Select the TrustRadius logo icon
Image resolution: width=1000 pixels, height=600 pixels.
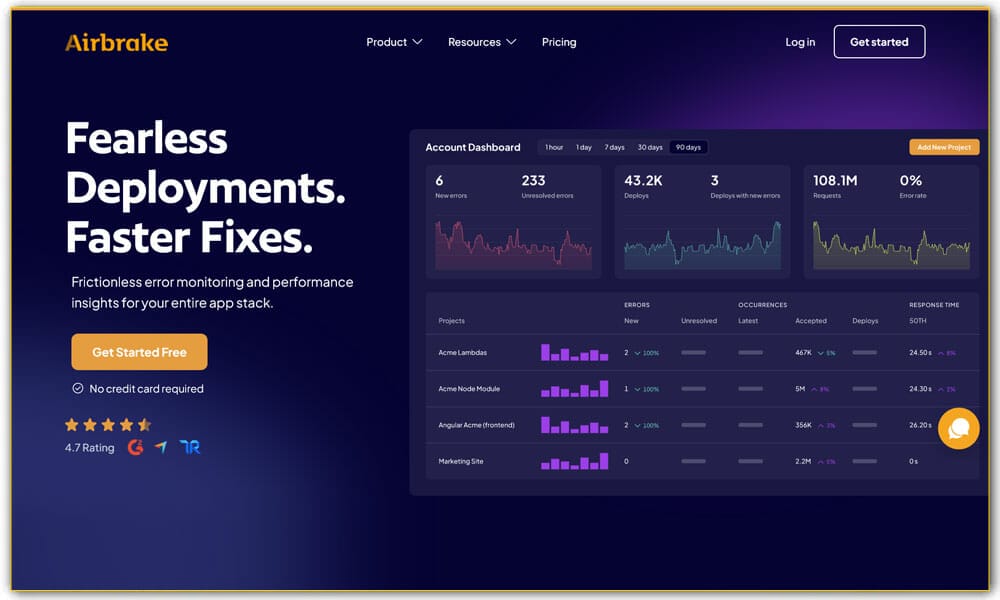click(189, 448)
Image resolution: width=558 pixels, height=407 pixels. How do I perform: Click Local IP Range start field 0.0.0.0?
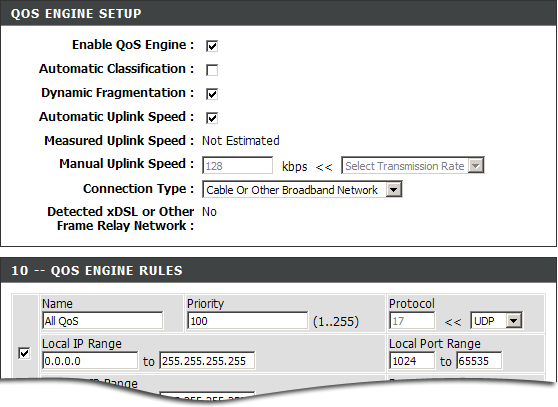pyautogui.click(x=90, y=361)
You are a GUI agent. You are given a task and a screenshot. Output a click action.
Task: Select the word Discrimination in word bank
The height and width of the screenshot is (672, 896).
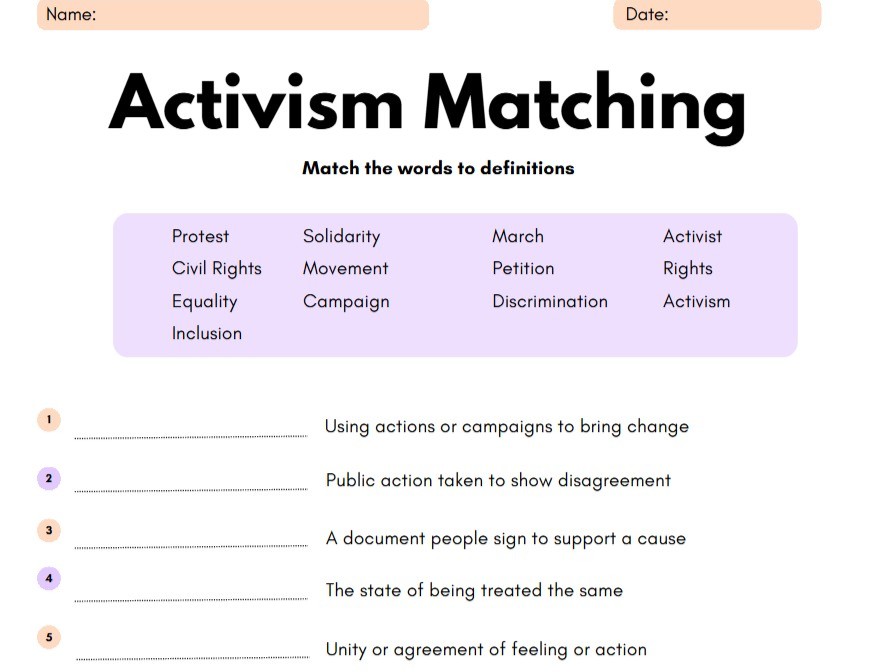549,302
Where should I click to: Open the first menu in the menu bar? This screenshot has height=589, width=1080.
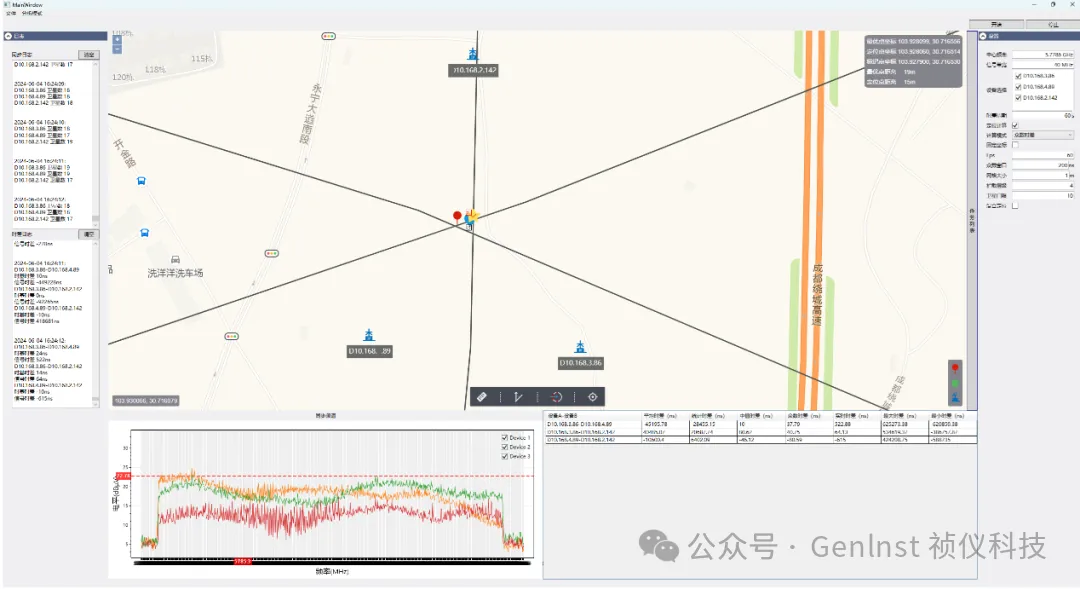point(11,14)
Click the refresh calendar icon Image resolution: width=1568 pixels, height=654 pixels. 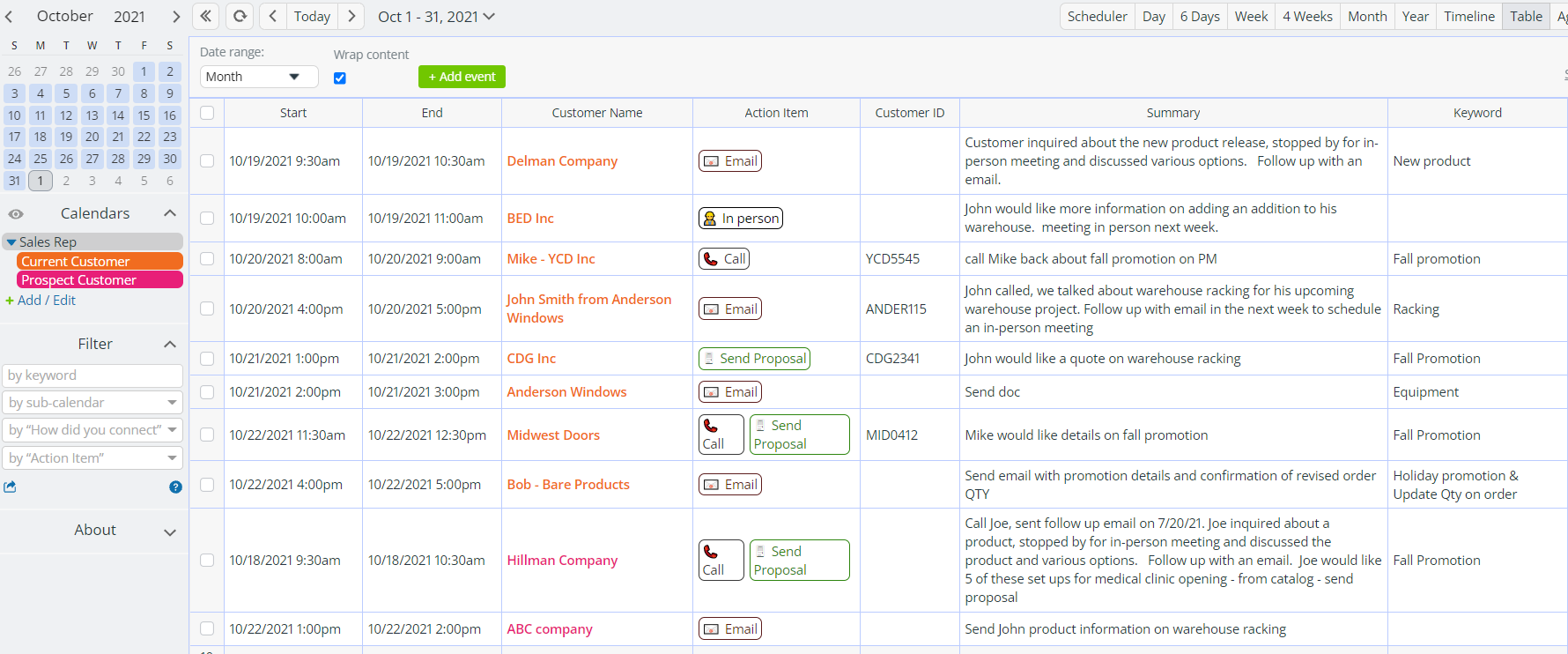click(240, 16)
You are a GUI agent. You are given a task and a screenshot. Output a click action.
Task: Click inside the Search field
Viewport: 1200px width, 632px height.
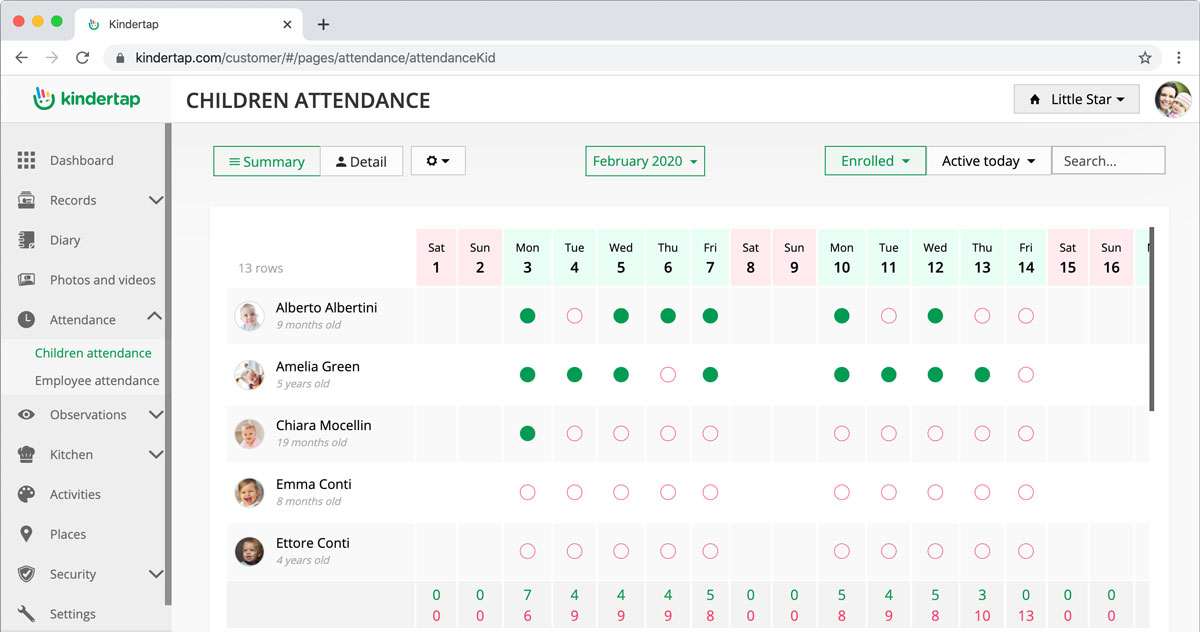click(1107, 160)
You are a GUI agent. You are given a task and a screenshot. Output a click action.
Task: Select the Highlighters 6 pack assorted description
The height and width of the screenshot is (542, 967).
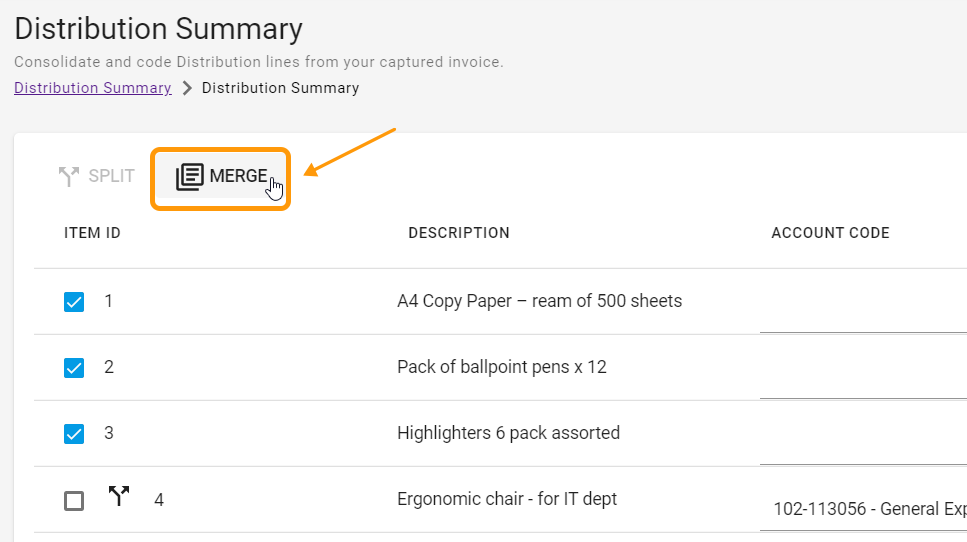point(508,433)
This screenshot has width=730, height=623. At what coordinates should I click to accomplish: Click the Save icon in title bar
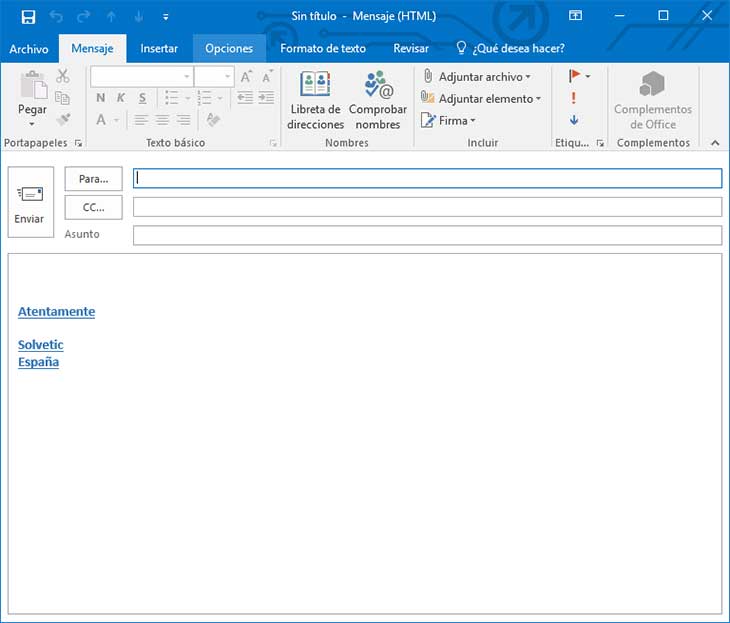point(28,16)
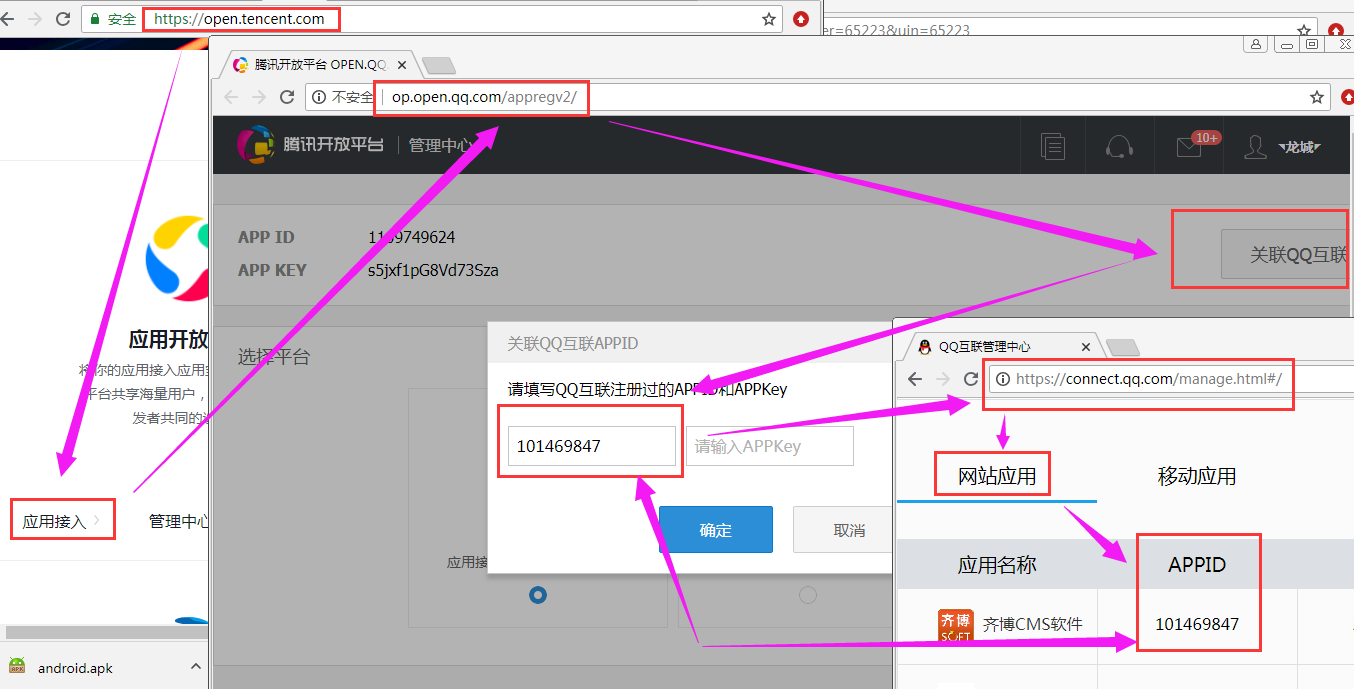Select the unchecked radio button on the right
Screen dimensions: 1354x689
click(808, 595)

+++

- [WHAT YOU NEED TO DO] Look above for the line with "Task: Click inside the Search field", then print it and each line after it down to and including the line with "Task: Select the Highlighters". Leave out the pictures and keep the wording exact.

- [SOLVED PROBLEM]
Task: Click inside the Search field
Viewport: 1200px width, 632px height.
click(1107, 160)
You are a GUI agent. You are given a task and a screenshot. Output a click action.
Task: Select the Highlighters 6 pack assorted description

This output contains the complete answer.